- WORK ITEM: Copy exactly the lines from the one containing "You are a computer-use" through the last line of the records below, both included, and leave out the pictures.

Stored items
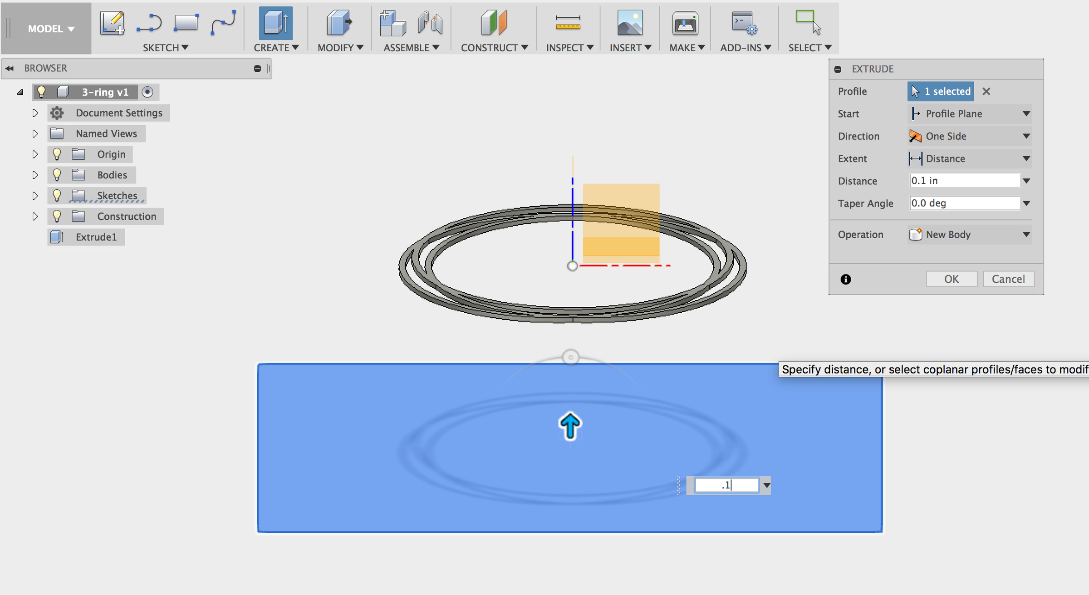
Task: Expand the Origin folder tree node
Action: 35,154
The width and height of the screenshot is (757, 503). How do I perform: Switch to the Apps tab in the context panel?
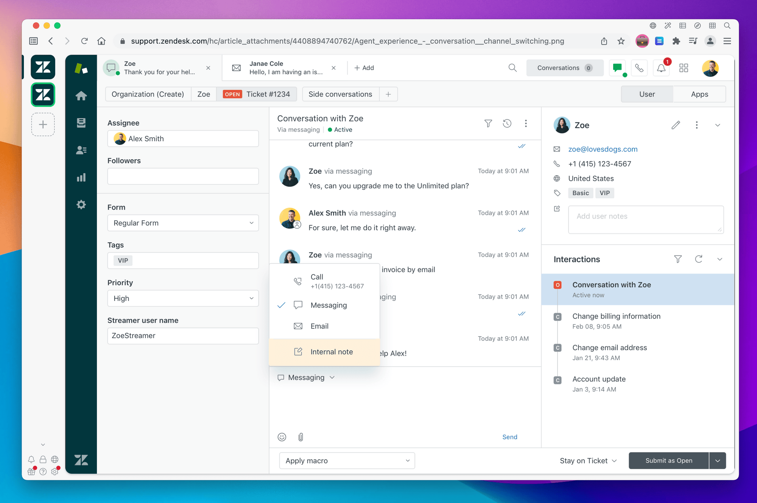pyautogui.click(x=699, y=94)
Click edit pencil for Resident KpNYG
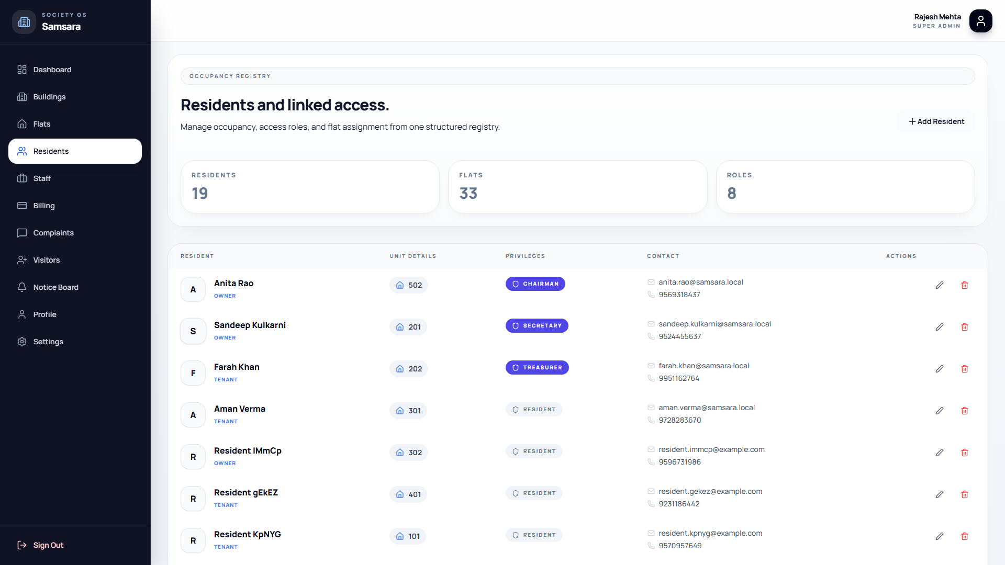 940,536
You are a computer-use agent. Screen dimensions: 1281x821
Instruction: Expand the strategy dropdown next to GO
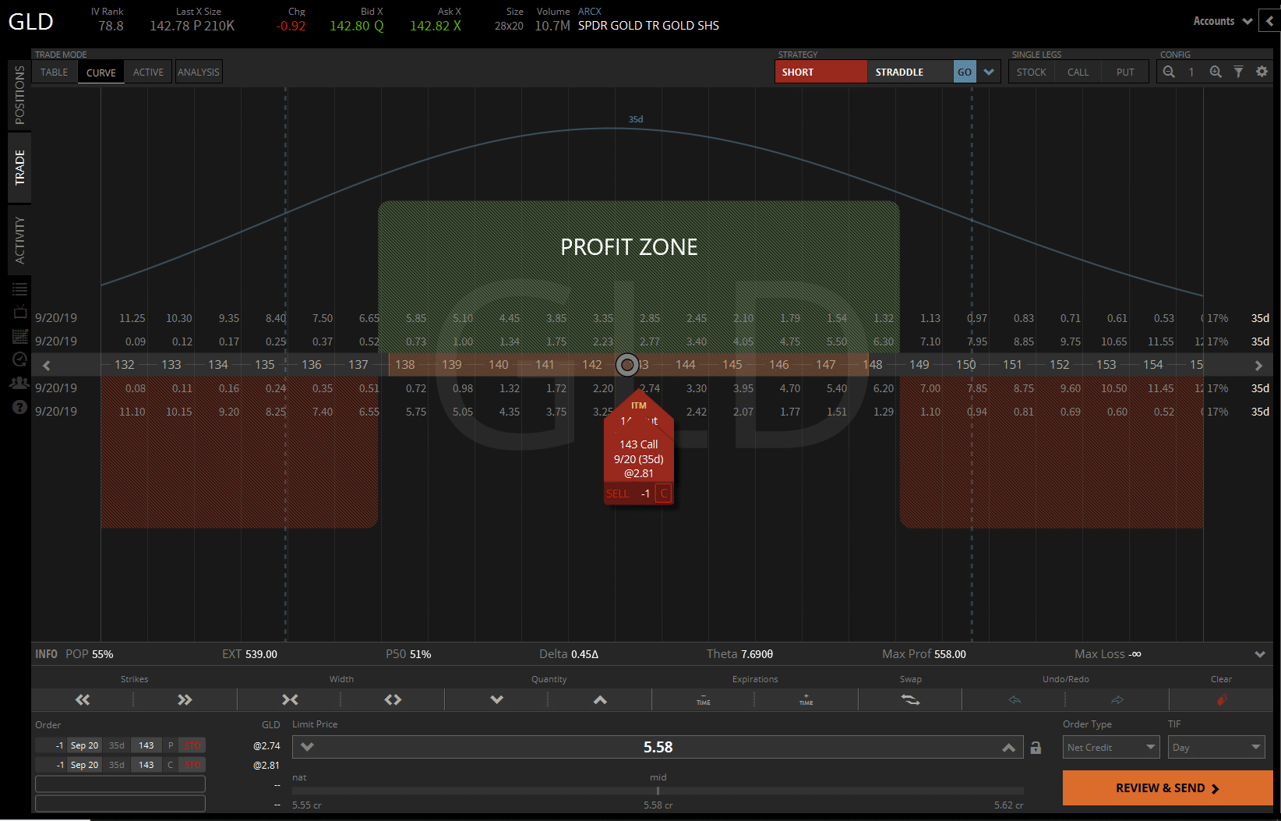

- REPLY TO THE TASK:
You are a computer-use agent. Screen dimensions: 1281x821
Instruction: Expand the strategy dropdown next to GO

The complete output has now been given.